Why is data warehousing so valuable for data analysts?
The data warehouse contains a source of data needed for data analysis. This data is cleansed, integrated, and organized. This is exactly what data analysts might want.
Data warehousing can be described as load-and-access processing. Data is integrated, transformed, and loaded into the central repository from the operational systems and external data feeds. After that, the data is accessed and analyzed there. If needed, corrections or adjustments can be made to the data warehouse. The meaning of the fields is well defined and accessible through metadata. Incorporating new data into the analysis is as simple as figuring out what data is available through metadata and retrieving it from the repository. Clean and easily accessed data allows data analysts to spend more time on analysis rather than moving data.
Data warehouse environments must be able to manage massive amounts of data because they are optimized around a very different set of parameters and contain detailed data, summary data, and historical data gathered from a wide variety of sources.
Large amounts of clean and consistent data in line with scalable hardware and software systems promote data analysis and boost its application.
Other abilities of a good data warehouse environment should include:
- easy data indexing and data monitoring
- robust interface with a wide number of technologies
- parallel data processing
- metadata control of the warehouse environment
- support compound keys
- index-only processing
- recreation of accurate snapshots of history
- ad hoc reporting
Such a data warehouse environment provides a good system for analyzing data, it enables hypothesis testing and simplifies efforts to measure the effects of taken actions. Measurement enables an organization to learn from its data and to draw valuable conclusions.
The importance of a data warehouse also lies in automating existing processes, such as putting reports online and providing existing applications with a clean source of data.
Online Analytic Processing (OLAP) enables users to summarize information along several dimensions at one time. It allows users to drill down to detailed data, provides visualization tools, and is a great way to distribute information to multiple end-users to meet their reporting needs.
Although building a data warehouse is challenging for any organization, if done correctly, it provides great rewards.
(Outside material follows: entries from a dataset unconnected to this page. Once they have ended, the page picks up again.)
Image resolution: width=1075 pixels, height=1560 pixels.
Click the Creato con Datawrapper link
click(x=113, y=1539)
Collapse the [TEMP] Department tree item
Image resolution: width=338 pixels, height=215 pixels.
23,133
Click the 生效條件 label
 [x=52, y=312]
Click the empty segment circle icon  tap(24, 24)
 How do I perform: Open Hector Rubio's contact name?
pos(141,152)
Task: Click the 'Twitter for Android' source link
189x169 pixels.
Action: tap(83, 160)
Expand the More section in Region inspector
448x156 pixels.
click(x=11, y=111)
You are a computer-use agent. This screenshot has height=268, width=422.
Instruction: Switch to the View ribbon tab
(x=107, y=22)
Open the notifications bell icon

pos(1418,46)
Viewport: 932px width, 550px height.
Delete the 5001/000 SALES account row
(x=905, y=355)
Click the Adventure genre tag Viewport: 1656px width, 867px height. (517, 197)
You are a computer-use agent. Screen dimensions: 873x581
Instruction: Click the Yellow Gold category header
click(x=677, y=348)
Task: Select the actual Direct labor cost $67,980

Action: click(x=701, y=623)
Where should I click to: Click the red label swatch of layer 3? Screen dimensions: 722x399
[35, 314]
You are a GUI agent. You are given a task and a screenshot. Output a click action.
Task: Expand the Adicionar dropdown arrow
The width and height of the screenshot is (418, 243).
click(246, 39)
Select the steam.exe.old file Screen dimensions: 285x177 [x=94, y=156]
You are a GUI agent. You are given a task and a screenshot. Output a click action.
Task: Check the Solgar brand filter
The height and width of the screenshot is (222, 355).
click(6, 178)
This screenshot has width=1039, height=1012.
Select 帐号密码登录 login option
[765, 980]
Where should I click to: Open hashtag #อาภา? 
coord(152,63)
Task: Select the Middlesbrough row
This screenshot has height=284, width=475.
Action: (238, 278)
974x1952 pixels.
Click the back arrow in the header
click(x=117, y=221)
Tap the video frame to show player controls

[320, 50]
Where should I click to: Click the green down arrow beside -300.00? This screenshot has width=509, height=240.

Data warehousing can greatly benefit data analysis efforts. By bringing the data together in one place and leveraging scalable hardware and software, data warehouses empower analysts to answer the most complex questions. The detailed, historical data found in the data warehouse can be examined in many ways revealing business patterns and business insights. It gives business users a better understanding of data and business. It supports their decisions and helps to significantly improve business processes.